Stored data

=-=-=-=-=

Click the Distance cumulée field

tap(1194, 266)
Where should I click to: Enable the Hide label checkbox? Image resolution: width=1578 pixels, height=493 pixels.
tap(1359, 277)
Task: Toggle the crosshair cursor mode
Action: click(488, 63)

=-=-=-=-=

§ Problem to work on
Would you return, unchanged, the lines from the one containing "Where should I" through the end of the entries?

§ Task response
Where should I click to: Enable the Hide label checkbox? Image resolution: width=1578 pixels, height=493 pixels.
tap(1359, 277)
Task: Toggle the crosshair cursor mode
Action: click(488, 63)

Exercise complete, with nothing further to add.